[
https://issues.apache.org/jira/browse/FLUME-1350?page=com.atlassian.jira.plugin.system.issuetabpanels:comment-tabpanel&focusedCommentId=13475391#comment-13475391
]
Mike Percy commented on FLUME-1350:
-----------------------------------
Flume is not designed to close the file until a certain event or condition
triggers the close. Please also remember that Flume's file path timestamps are
event-oriented.
The following operations will close the file:
1. rollInterval != 0: will close the file after N seconds have passed since the
first event was written to it
2. rollCount != 0: will close the file after N events have been written to it
3. rollSize != 0: will close the file after N body bytes have been written to it
4. The number of open files increases beyond maxOpenFiles
5. Flume shuts down
Have you met any of these conditions in the files that are remaining open?
Based on rollInterval = 21600, you will not close the file automatically until
6 hours has passed after the first event is written to the file.

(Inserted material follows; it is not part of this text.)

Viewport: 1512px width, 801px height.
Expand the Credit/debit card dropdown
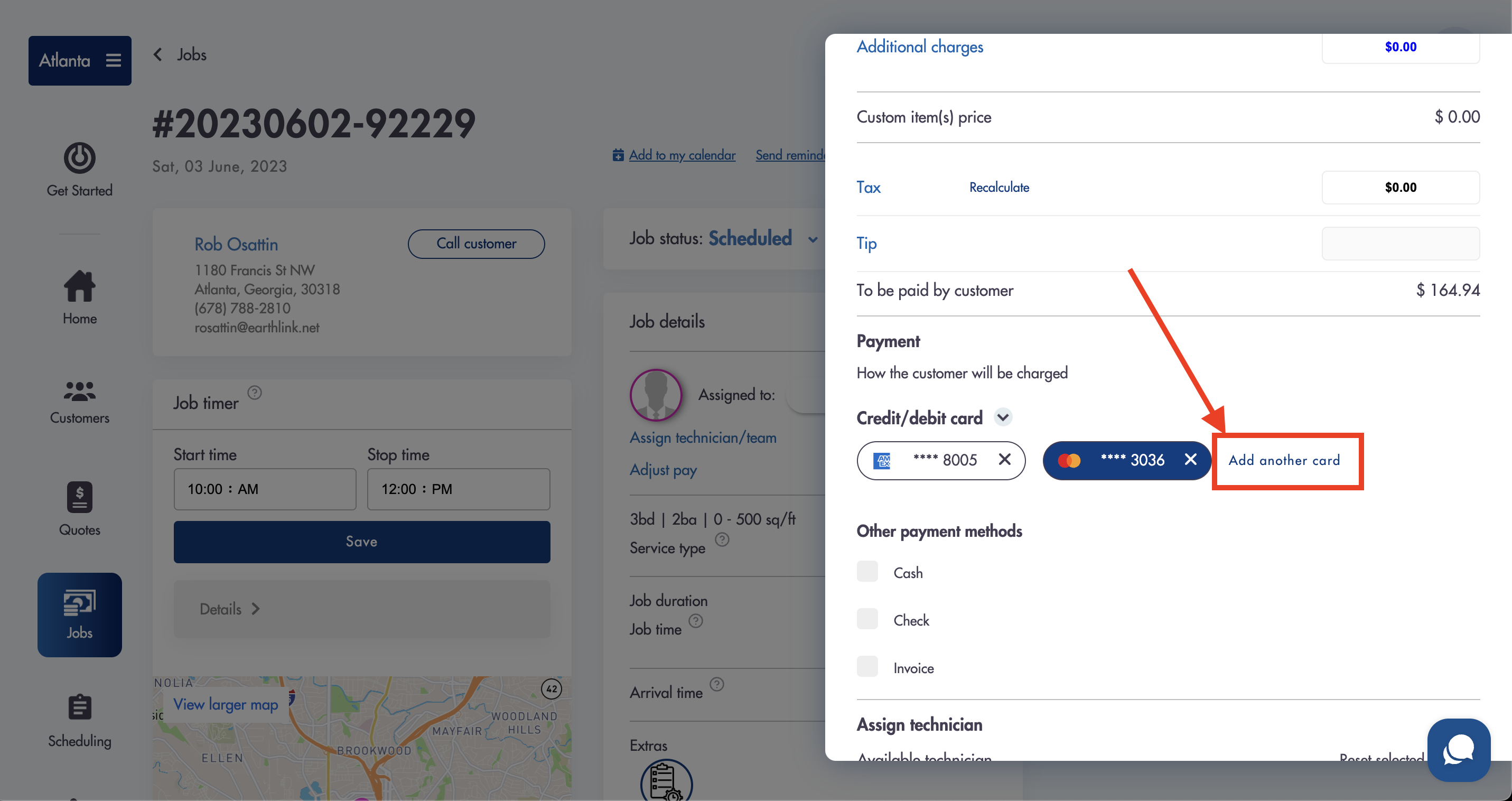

> HDFS file handle not closed properly when date bucketing
> ---------------------------------------------------------
>
> Key: FLUME-1350
> URL: https://issues.apache.org/jira/browse/FLUME-1350
> Project: Flume
> Issue Type: Bug
> Components: Sinks+Sources
> Affects Versions: v1.1.0, v1.2.0
> Reporter: Robert Mroczkowski
> Attachments: HDFSEventSink.java.patch
>
>
> With configuration:
> agent.sinks.hdfs-cafe-access.type = hdfs
> agent.sinks.hdfs-cafe-access.hdfs.path =
> hdfs://nga/nga/apache/access/%y-%m-%d/
> agent.sinks.hdfs-cafe-access.hdfs.fileType = DataStream
> agent.sinks.hdfs-cafe-access.hdfs.filePrefix = cafe_access
> agent.sinks.hdfs-cafe-access.hdfs.rollInterval = 21600
> agent.sinks.hdfs-cafe-access.hdfs.rollSize = 10485760
> agent.sinks.hdfs-cafe-access.hdfs.rollCount = 0
> agent.sinks.hdfs-cafe-access.hdfs.txnEventMax = 1000
> agent.sinks.hdfs-cafe-access.hdfs.batchSize = 1000
> #agent.sinks.hdfs-cafe-access.hdfs.codeC = snappy
> agent.sinks.hdfs-cafe-access.hdfs.hdfs.maxOpenFiles = 5000
> agent.sinks.hdfs-cafe-access.channel = memo-1
> When new directory is created previous file handle remains opened.
> rollInterval setting is used only with files in current date bucket.
--
This message is automatically generated by JIRA.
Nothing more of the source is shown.